A showboating federal judge in San Francisco has issued an injunction against President Trump’s executive order cutting off federal funds from so-called sanctuary cities. The ruling distorts the E.O. beyond recognition, accusing the president of usurping legislative authority despite the order’s express adherence to “existing law.” Moreover, undeterred by the inconvenience that the order has not been enforced, the activist court — better to say, the fantasist court — dreams up harms that might befall San Francisco and Santa Clara, the sanctuary jurisdictions behind the suit, if it were enforced. The court thus flouts the standing doctrine, which limits judicial authority to actual controversies involving concrete, non-speculative harms.
Although he vents for 49 pages, Judge William H. Orrick III gives away the game early, on page 4. There, the Obama appointee explains that his ruling is about . . . nothing.
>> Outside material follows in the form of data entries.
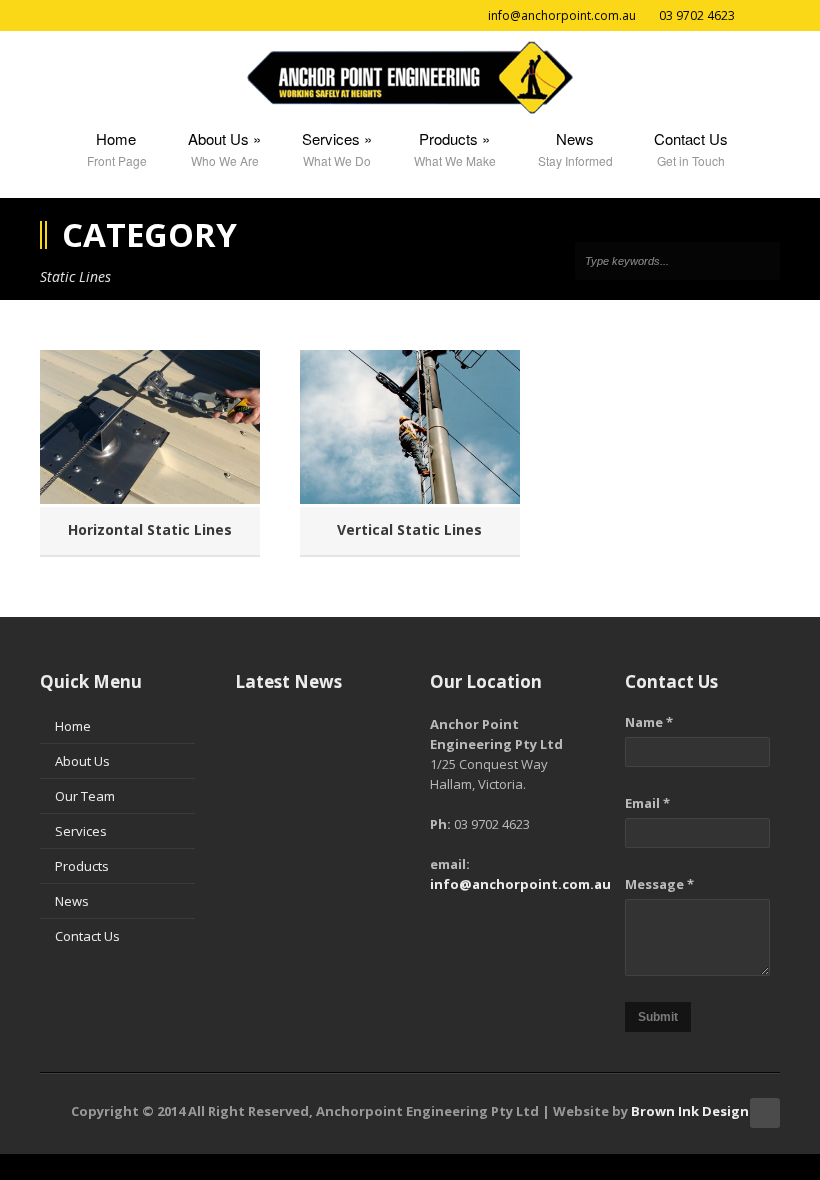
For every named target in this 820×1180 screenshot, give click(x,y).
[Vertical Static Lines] (410, 427)
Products (82, 866)
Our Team (85, 796)
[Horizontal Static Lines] (150, 427)
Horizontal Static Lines (150, 529)
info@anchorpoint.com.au (520, 884)
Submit (658, 1017)
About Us (82, 761)
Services (81, 831)
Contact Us (87, 936)
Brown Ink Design (690, 1111)
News (72, 901)
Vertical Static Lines (409, 529)
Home (73, 726)
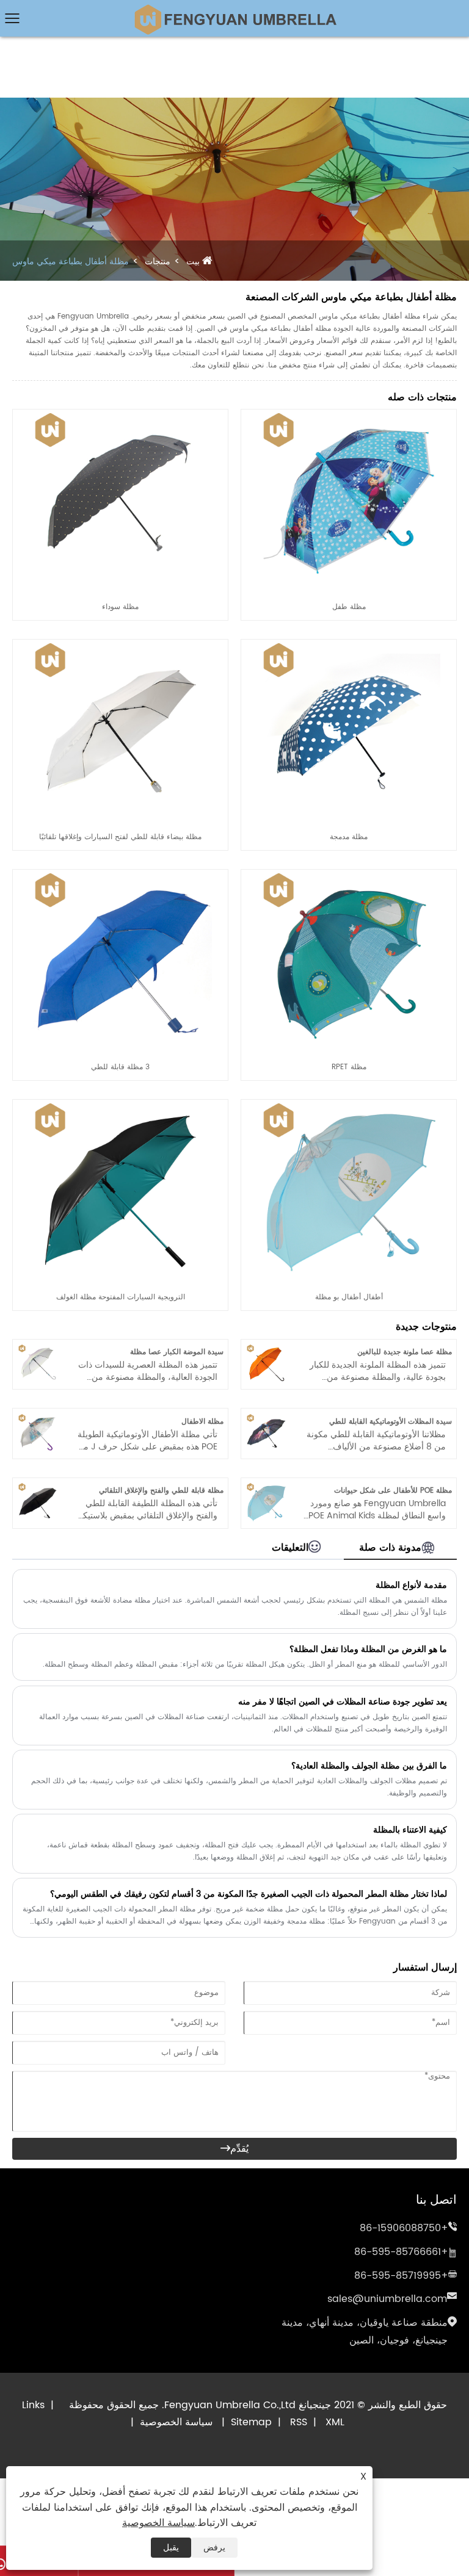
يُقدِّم (234, 2149)
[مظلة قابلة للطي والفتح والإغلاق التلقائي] (38, 1487)
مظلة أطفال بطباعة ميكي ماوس (70, 261)
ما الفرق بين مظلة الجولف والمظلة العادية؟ (369, 1765)
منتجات (157, 261)
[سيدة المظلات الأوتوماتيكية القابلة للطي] (266, 1418)
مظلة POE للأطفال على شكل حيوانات (393, 1490)
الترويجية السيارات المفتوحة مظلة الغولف (120, 1297)
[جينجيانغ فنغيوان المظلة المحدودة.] (234, 9)
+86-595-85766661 (401, 2252)
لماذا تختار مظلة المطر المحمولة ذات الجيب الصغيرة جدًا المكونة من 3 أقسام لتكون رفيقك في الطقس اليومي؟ (248, 1894)
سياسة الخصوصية (176, 2422)
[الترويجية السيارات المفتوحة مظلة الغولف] (120, 1105)
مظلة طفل (349, 607)
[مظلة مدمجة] (348, 645)
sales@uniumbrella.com (387, 2299)
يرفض (214, 2548)
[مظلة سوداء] (120, 414)
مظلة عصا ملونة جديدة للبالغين (404, 1352)
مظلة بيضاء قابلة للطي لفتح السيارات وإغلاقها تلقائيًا (120, 837)
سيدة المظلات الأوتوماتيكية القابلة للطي (390, 1421)
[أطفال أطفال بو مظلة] (348, 1105)
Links (33, 2405)
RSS (298, 2422)
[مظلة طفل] (348, 414)
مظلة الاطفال (202, 1421)
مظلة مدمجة (349, 837)
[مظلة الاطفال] (38, 1418)
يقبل (171, 2548)
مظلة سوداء (120, 607)
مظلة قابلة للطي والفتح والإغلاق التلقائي (161, 1490)
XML (334, 2422)
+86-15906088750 (404, 2228)
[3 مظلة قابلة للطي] (120, 875)
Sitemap (251, 2422)
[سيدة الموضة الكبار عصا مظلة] (38, 1349)
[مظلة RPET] (348, 875)
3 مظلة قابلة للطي (120, 1067)
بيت (193, 261)
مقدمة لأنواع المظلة (411, 1585)
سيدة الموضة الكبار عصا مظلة (177, 1352)
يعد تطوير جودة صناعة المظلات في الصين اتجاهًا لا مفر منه (342, 1701)
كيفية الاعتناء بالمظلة (410, 1830)
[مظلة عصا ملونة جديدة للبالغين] (266, 1349)
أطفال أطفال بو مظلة (349, 1297)
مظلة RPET (349, 1067)
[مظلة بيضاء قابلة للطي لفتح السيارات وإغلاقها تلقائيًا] (120, 645)
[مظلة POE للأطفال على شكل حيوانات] (266, 1487)
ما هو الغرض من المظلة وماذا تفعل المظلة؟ (368, 1649)
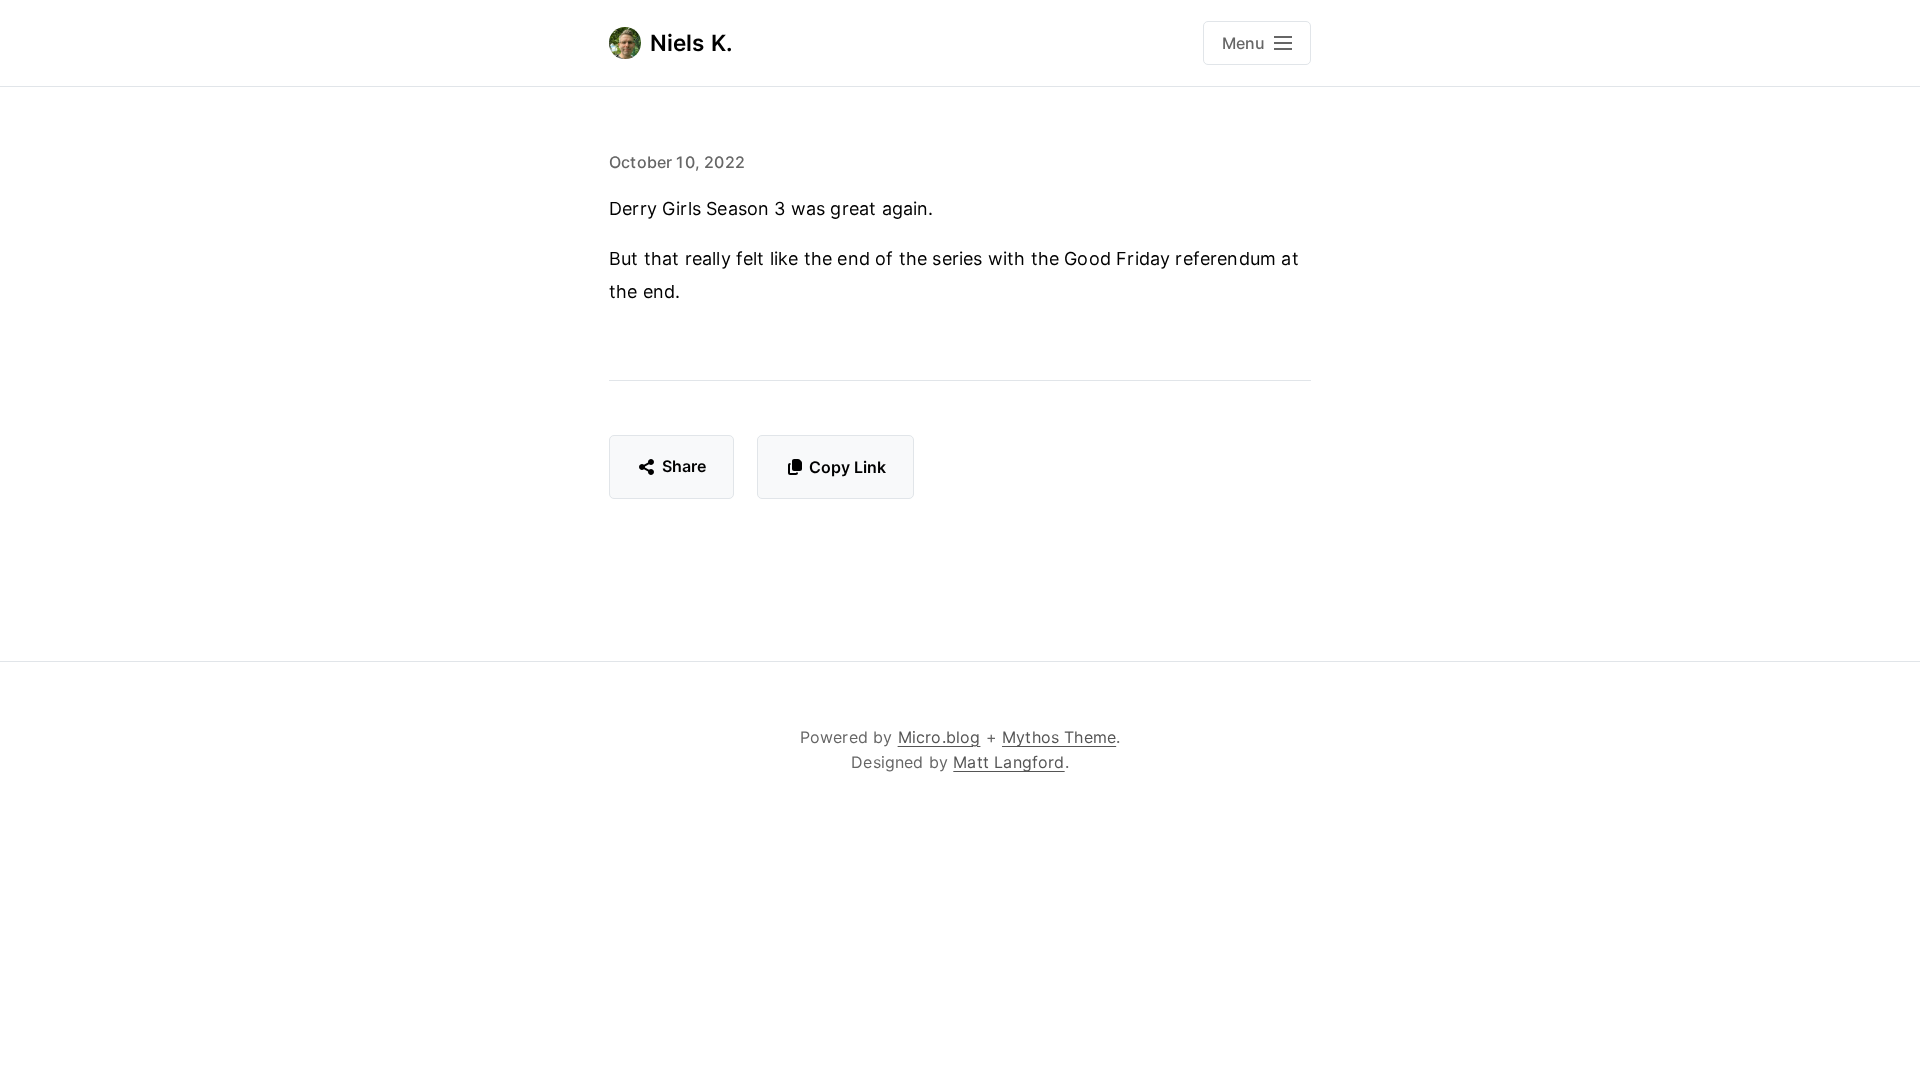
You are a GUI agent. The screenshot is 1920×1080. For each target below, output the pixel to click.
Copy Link (847, 467)
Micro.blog (939, 737)
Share (684, 466)
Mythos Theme (1059, 737)
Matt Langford (1008, 762)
That is, Orrick acknowledges that he is adopting the construction of the E.O. urged by the Trump Justice Department, which maintains that the order does nothing more than call for the enforcement of already existing law. Although that construction is completely consistent with the E.O. as written, Judge Orrick implausibly describes it as “implausible.”
Since Orrick ultimately agrees with the Trump Justice Department, and since no enforcement action has been taken based on the E.O., why not just dismiss the case? Why the judicial theatrics?
There appear to be two reasons.
The first is Orrick’s patent desire to embarrass the White House, which rolled out the E.O. with great fanfare. The court wants it understood that Trump is a pretender: For all the hullaballoo, the E.O. effectively did nothing. Indeed, Orrick rationalizes his repeated misreadings of what the order actually says by feigning disbelief that what it says could possibly be what it means. Were that the case, he suggests, there would have been no reason to issue the order in the first place.
Thus, taking a page from the activist left-wing judges who invalidated Trump’s “travel ban” orders, Orrick harps on stump speeches by Trump and other administration officials. One wonders how well Barack “If you like your plan, you can keep your plan” Obama would have fared under the judiciary’s new Trump Doctrine: The extravagant political rhetoric by which the incumbent president customarily sells his policies relieves a court of the obligation to grapple with the inevitably more modest legal text of the directives that follow.
Of course, the peer branches of government are supposed to presume each other’s good faith in the absence of a patent violation of the law. But let’s put aside the unseemliness of Orrick’s barely concealed contempt for a moment, because he is also wrong. The proper purpose of an executive order is to direct the operations of the executive branch within the proper bounds of the law. There is, therefore, nothing untoward about an E.O. that directs the president’s subordinates to take enforcement action within the confines of congressional statutes. In fact, it is welcome.